A major bush fire in central Rotorua , a playground up in flames in Whakatāne and a number of small vegetation fires throughout Tauranga were reported in the last 24 hours.
Some are being treated as suspicious, while others are still sitting as unexplained.
On Tuesday, flames up to 3m-high ravaged shrubbery near the Rotorua Government Gardens.
A person, a lighter and bedding were all things found or seen in the vicinity, yet the cause was still unknown.
Specialist fire investigator Lynda McHugh, who was sent to the scene, said the fire was easily one of the biggest she had ever seen in central Rotorua.
She said the fire had gone up "extremely fast" in "extremely dry" conditions.
McHugh was able to find the point of origin for the fire, but could not quite determine what had happened.
She said the fire being deliberately lit had not been ruled out.
Just hours later, a playground at Apanui school in Whakatāne was found engulfed in flames.
A Fire and Emergency NZ spokesman said they were inundated with calls to the fire about 8pm on Tuesday and crews arrived and quickly contained it.
The fire was being treated as suspicious.
Many of Tuesday night's firework-related call-outs were centred in the Tauranga area, with small vegetation fires reported in Welcome Bay, Bethlehem and Pāpāmoa.
Yesterday a rubbish fire burnt out of control and set an industrial building alight off Te Ngae Rd in Rotorua.
A Fire and Emergency NZ spokesman said crews headed to the scene at 8.43am on Hamiora Rd.
Fire and smoke were visible from the road, but the fire was not well-involved with crews quickly getting it under control.
A photographer at the scene was told it was being treated as suspicious and a fire investigator was making inquiries.
Lake Okareka Rural Fire Force chief fire officer Phil Muldoon said they were approaching and preparing for summer, which was their busiest time of year and this year the dry conditions had started early.
His advice was for people to just use their common sense, respect any fire bans and report any smoke they see at any anytime.
Specialist fire investigator Luke Burgess said it was important to note that the region was in a restricted fire season and permits were required for controlled burns.
He said people were always welcome to contact their nearest fire station to seek guidance and advice on fire safety.
Barbecue safety tips:
Keep looking when you're cooking.
Don't drink and fry.
Do not add flammable fluids to an already lit fire.
Never barbecue in indoors.
Dispose of ashes safely.
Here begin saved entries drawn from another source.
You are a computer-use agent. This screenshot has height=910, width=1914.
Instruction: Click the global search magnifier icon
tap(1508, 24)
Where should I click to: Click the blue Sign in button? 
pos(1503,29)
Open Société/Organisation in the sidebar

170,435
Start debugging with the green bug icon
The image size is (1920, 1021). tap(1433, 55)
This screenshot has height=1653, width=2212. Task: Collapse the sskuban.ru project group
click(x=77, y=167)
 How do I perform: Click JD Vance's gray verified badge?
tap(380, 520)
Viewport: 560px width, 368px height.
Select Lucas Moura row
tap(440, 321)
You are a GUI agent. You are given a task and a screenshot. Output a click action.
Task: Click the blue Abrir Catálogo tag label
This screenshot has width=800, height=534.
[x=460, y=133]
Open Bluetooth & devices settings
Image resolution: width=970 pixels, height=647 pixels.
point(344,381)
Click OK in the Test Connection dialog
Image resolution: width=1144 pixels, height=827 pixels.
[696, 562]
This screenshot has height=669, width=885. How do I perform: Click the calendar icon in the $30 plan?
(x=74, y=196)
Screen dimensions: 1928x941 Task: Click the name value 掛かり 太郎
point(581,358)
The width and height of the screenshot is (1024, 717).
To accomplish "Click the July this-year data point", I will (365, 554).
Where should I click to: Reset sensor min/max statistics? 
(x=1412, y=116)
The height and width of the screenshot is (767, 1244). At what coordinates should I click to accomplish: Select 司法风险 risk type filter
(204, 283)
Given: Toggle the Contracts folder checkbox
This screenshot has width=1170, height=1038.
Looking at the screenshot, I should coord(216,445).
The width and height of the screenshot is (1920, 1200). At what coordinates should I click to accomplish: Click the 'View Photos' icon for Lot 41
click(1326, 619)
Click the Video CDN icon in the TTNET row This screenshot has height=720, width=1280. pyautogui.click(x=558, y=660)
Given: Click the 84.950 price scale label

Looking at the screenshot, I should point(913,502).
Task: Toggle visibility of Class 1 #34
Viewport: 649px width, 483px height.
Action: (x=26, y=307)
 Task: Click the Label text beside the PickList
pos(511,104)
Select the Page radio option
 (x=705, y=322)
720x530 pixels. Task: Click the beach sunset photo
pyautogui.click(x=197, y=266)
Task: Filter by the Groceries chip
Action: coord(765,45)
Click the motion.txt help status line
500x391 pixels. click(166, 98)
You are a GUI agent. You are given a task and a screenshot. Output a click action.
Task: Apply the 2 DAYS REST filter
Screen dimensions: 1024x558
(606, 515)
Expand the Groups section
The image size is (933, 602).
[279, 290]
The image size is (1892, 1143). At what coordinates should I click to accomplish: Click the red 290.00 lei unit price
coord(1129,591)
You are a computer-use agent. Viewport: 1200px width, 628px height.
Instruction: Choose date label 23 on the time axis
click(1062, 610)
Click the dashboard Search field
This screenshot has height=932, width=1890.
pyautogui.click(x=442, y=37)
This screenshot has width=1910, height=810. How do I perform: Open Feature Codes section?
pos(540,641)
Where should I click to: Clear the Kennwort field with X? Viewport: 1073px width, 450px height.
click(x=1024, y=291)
Put them in a metal bucket with a lid, then thoroughly douse with water. Ashes can stay hot enough to start a fire for up to five days.
Before using a gas barbecue, check to make sure the connection between the gas tank and the fuel line isn't leaking. Do this by applying dishwashing liquid to the end of the hose where it connects to the gas cylinder. If it starts foaming it means you have a leak. Get it checked by a professional before using it.
Caravan fire safety tips:
Install a photoelectric smoke alarm and test it regularly. Velcro the alarm to the ceiling so it can be removed when cooking.
For light, use proper lighting units or torches. Never use candles, they're too dangerous.
Make sure furniture and fittings are at least one metre from the heater. Fan heaters with a cut-off switch are the safest.
Make sure you have a clear escape route.
Have a fire extinguisher or fire blanket near the exit and make sure you know how to use it.